31.         HMRC submitted that the charging of interest is statutory as prescribed by TMA 1970, s 86 and carries no appealable rights and that therefore the Tribunal has no jurisdiction to determine interest charges. HMRC relied on the Upper Tribunal decision of HMRC v Neil & Megan Gretton [2012] UKUT 261 (TCC) which concludes “There is no discretion on the part of the First-tier Tribunal to determine that interest should not be payable…”.

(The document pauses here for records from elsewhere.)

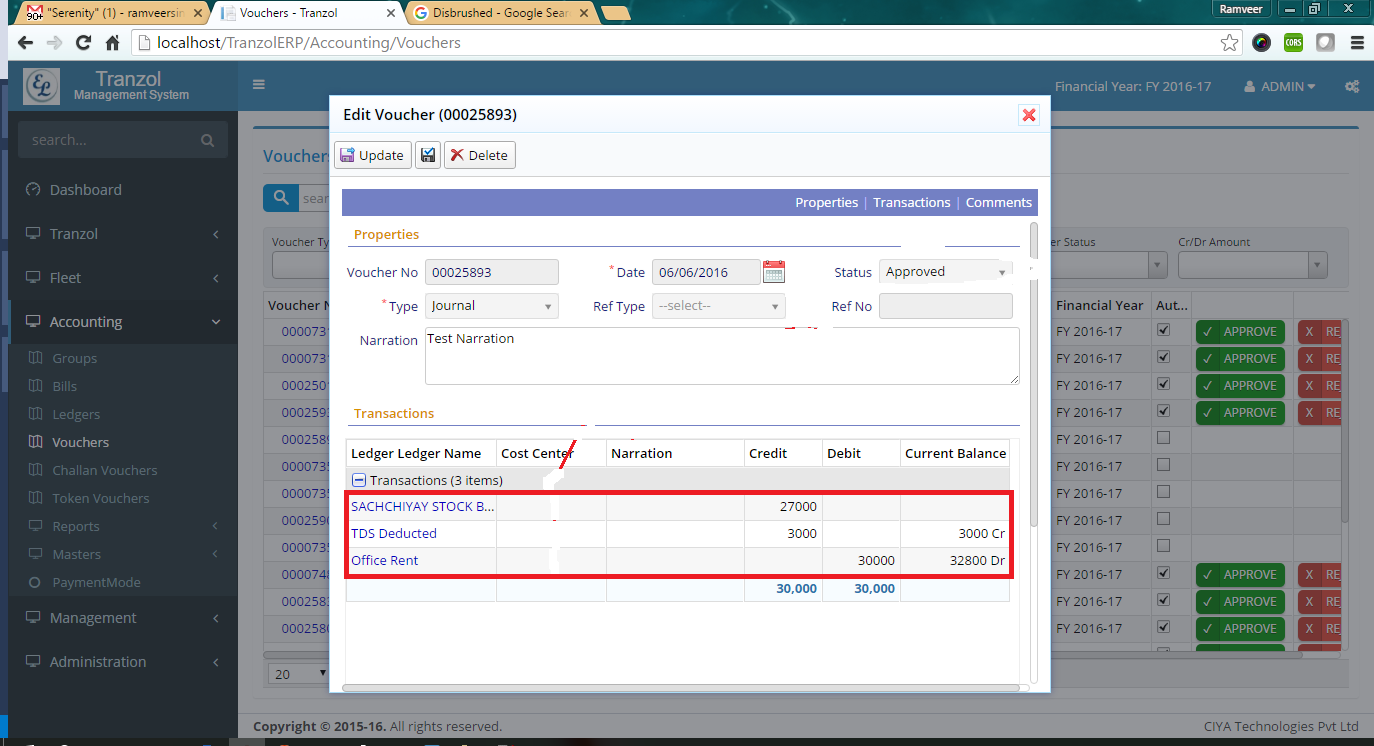Click the red X close icon on Edit Voucher
Screen dimensions: 1374x746
[x=1029, y=114]
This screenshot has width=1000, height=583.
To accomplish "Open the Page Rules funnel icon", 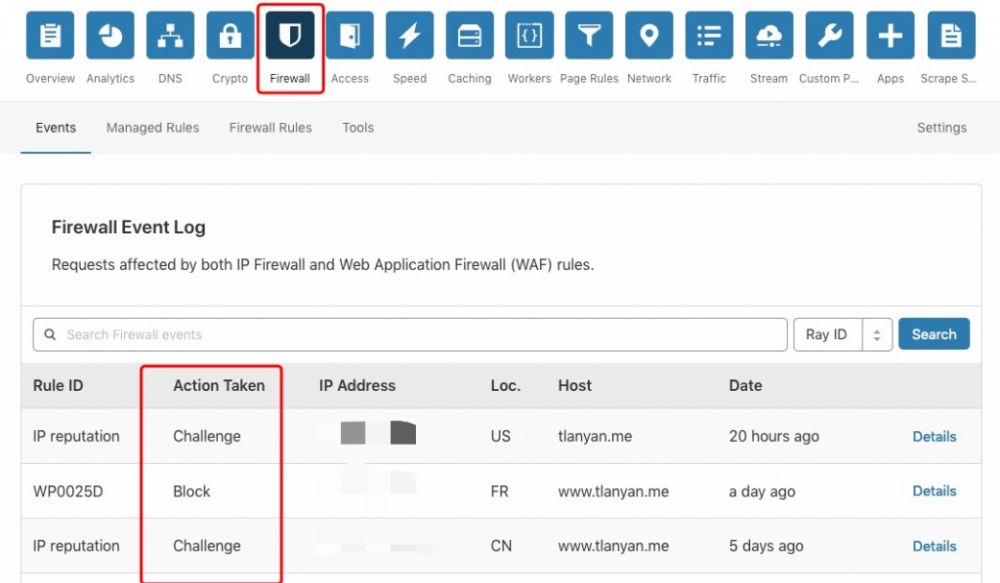I will coord(589,37).
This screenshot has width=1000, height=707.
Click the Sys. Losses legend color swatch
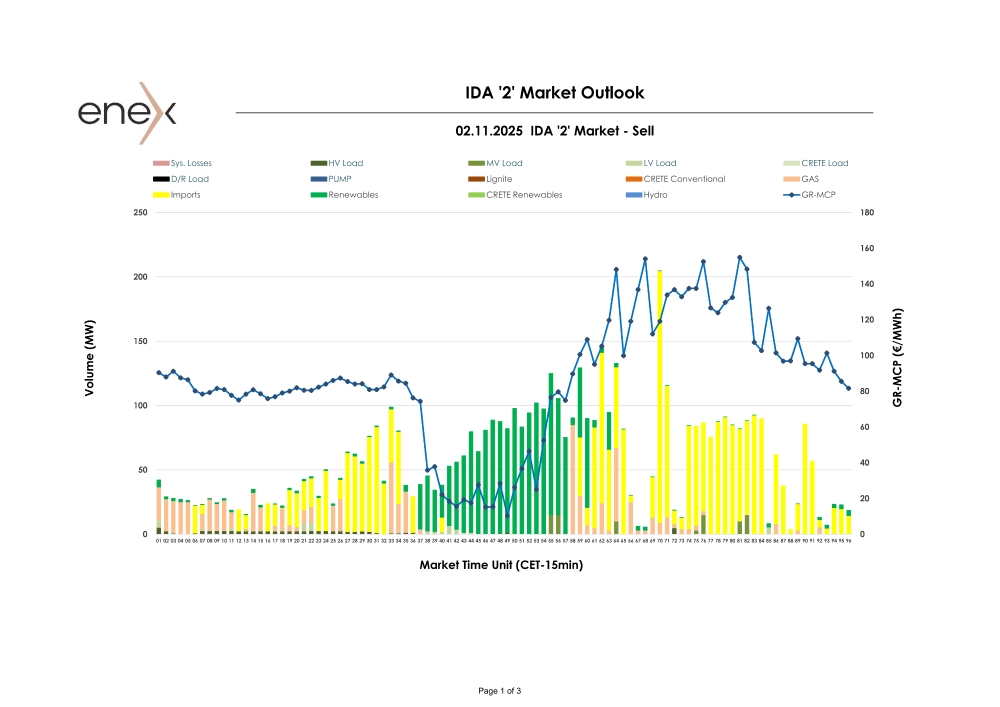click(160, 163)
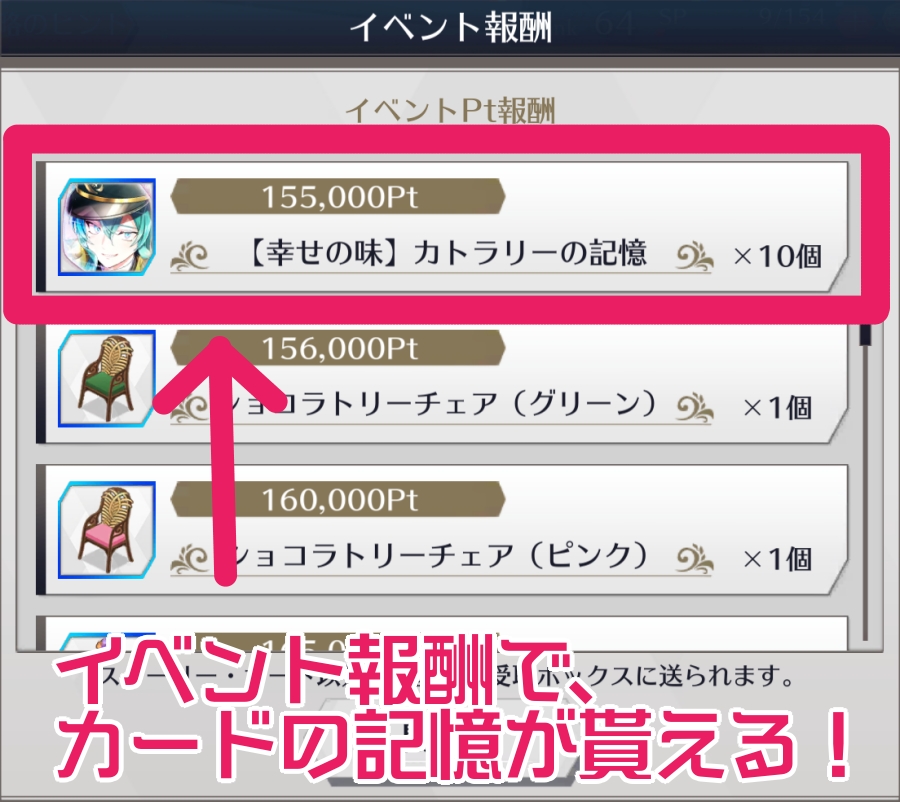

32.         That decision is binding on us and we therefore strike out this part of Mr Patel’s case on the basis that we do not have jurisdiction to consider an appeal against interest charged on overdue tax.

Parties arguments

Appellant’s contentions

33.         The appellant contended in his notice of appeal that the penalties should be waived because:

(1)     He was unaware of the HICBC legislation and was not alerted to his liability by HMRC;

(2)     If he had been aware of it, he would have complied with his obligations;

(3)     HMRC have deliberately waited 5 years to advise of his liability in order to incur more penalty charges.

HMRC’s contentions

34.         HMRC submits that:

(1)     the Appellant was liable to the HICBC and was required to give notice of his liability to HICBC within 6 months from the end of the year of the tax year in question;

(2)     the Appellant did not make such a notification;

(3)     in accordance with the decision in Johnstone v HMRC [2018] UKFTT 689 (para 30):

“In the absence of a challenge against the s 29 assessments, there is a prima facie case that the requirement under para 1 for the imposition of a Sch 41 penalty has also been met.”

(4)     the penalties were validly assessed in accordance with paragraph 16(1) of Schedule 41 to Finance Act 2008;

(5)     The potential lost revenue on which the penalties must be assessed is the amount of income tax to which Mr Patel was liable in respect of the tax years in question by reason of his failure to notify, in accordance with the decisions in Robertson v HMRC [2019] UKUT 202 and Lau v HMRC [2018] UKFTT 230;

(6)     The amount of income tax to which Mr Patel was liable is not in dispute in this case;

(7)     The behaviour of the Appellant is determined as ‘non-deliberate’ and ‘prompted’, allowing for a penalty up to 30% of the PLR. The failure to notify penalties for tax years 2012/13 to 2014/15 have been charged at a rate of 20%, and 10% for the 2015/16 tax year. This represents full mitigation for the Appellants quality of disclosure, when prompted.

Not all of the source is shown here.